In step S304, which follows step S302, confirmed data is generated. As shown in FIG. 8, the confirmed data is data consisting of a token ID, a temporarily stored hash value, and a comment. The token ID is the same as the token ID of the registration data shown in FIG. 4B. The temporarily stored hash value is the same as the temporarily stored hash value of the user confirmation data shown in FIG. 6B. The comment is a character string entered by the user in the comment field, and is included as part of the evidence data array.

In the next step S306, the format of the generated confirmed data is checked, and if the format check is successful, the process shifts to step S308, and if it is unsuccessful, the evidence data confirmation process ends.

In step S308, the confirmed data is transmitted to the server 14, and the evidence data confirmation process ends.

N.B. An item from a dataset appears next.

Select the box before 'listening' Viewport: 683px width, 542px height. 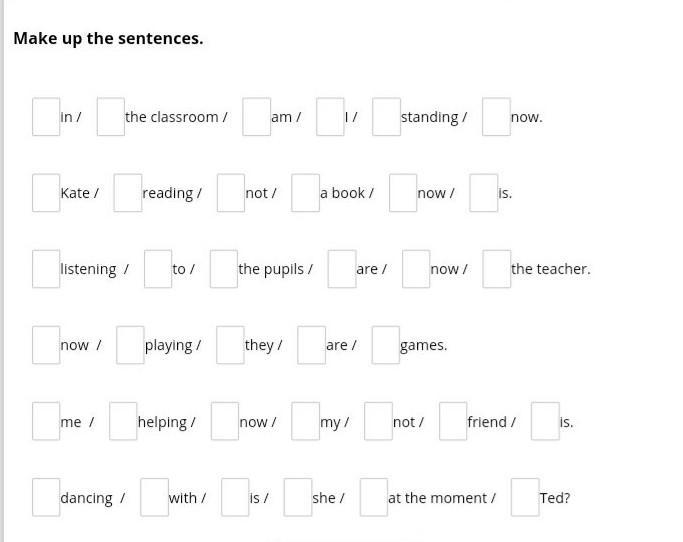point(46,269)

On the other hand, in step S312 that follows step S310, the evidence data transmission process described using FIG. 3 is performed, the captured data to re-generate the evidence data is acquired, and the acquired captured data is transmitted to the server 14 as the evidence data. Thereafter, the hash value calculation process shown in FIG. 5 is performed, and the process returns to step S300 again.

FIG. 9 is a flowchart showing a flow of an evidence data registration process performed by the server 14 when the server 14 receives the confirmed data.

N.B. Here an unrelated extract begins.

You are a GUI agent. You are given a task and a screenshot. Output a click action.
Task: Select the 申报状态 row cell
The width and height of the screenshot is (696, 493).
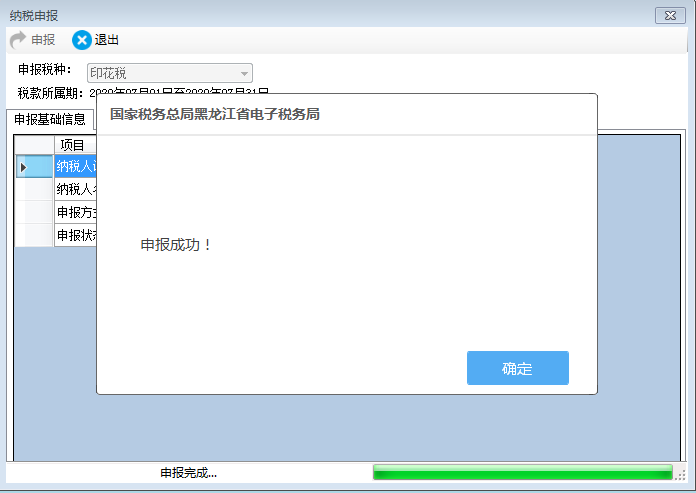coord(75,235)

First, in step S400, the format of the received confirmed data is checked, and if the format check is successful, the process shifts to step S402, and if it is unsuccessful, the evidence data registration process ends.

In the next step S402, a temporary storage table containing the same temporarily stored hash value as the temporarily stored hash value included in the confirmed data is searched and read from the storage 42. If the temporary storage table cannot be read from the storage 42, it means that either the confirmed data or the temporary storage table stored in the storage 42 has been tampered with.

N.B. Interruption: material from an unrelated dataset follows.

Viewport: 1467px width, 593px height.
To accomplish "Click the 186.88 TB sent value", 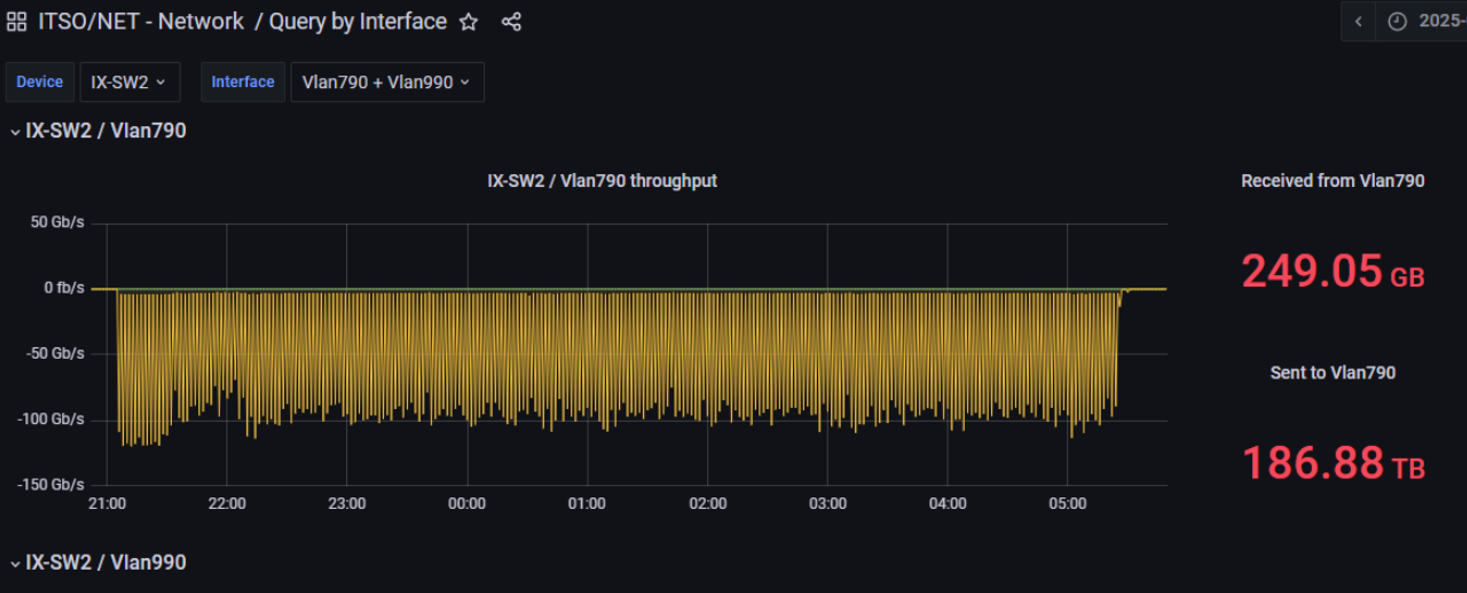I will (1332, 463).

In the next step S404, the capture date and time, the GPS latitude, the GPS longitude, the captured data hash value, and the temporary storage path are read from the read temporary storage table, and by formatting these into a character string and hashing them, the second hash value calculator 32 calculates a temporarily stored hash value. The temporarily stored hash value calculated in step S404 corresponds to the hash value B described above.

In the next step S406, the comparator 34 compares the temporarily stored hash value (hash value A) included in the confirmed data and the temporarily stored hash value (hash value B) calculated in step S404, and it is determined whether these hash values are the same. If they are the same, that is, a positive determination is made in step S406, the process shifts to step S408, and if they are not the same, that is, a negative determination is made, the evidence data registration process ends.

In the next step S408, various data are acquired from the temporary storage table.

In the next step S410, the captured data is read from the storage 42 using the temporary storage path acquired from the temporary storage table. Then, the register 38 uploads the captured data to the storage device 16 as the evidence data, and the storage device 16 stores (i.e., registers) the captured data in the storage. The path of the storage that stores the captured data is stored in the database of the storage device 16, and this path is acquired as a registered evidence file storage path.

In the next step S412, the register 38 generates an evidence ID. The evidence ID is, for example, a Merkle Root of a value up to a name of the registrant of the evidence data, a registration date and time, the capture date and time, the GPS latitude, the GPS longitude, the comment, the captured data hash value, the registered evidence file storage path, and a deletion flag, is a hash value.

In the next step S414, an evidence table shown in FIG. 10A registers the evidence ID, the registrant name, the registration date and time, the capture date and time, the GPS latitude, the GPS longitude, the comment, the captured data hash value, the registered evidence file storage path, and the deletion flag. This evidence table is stored in the storage device 16.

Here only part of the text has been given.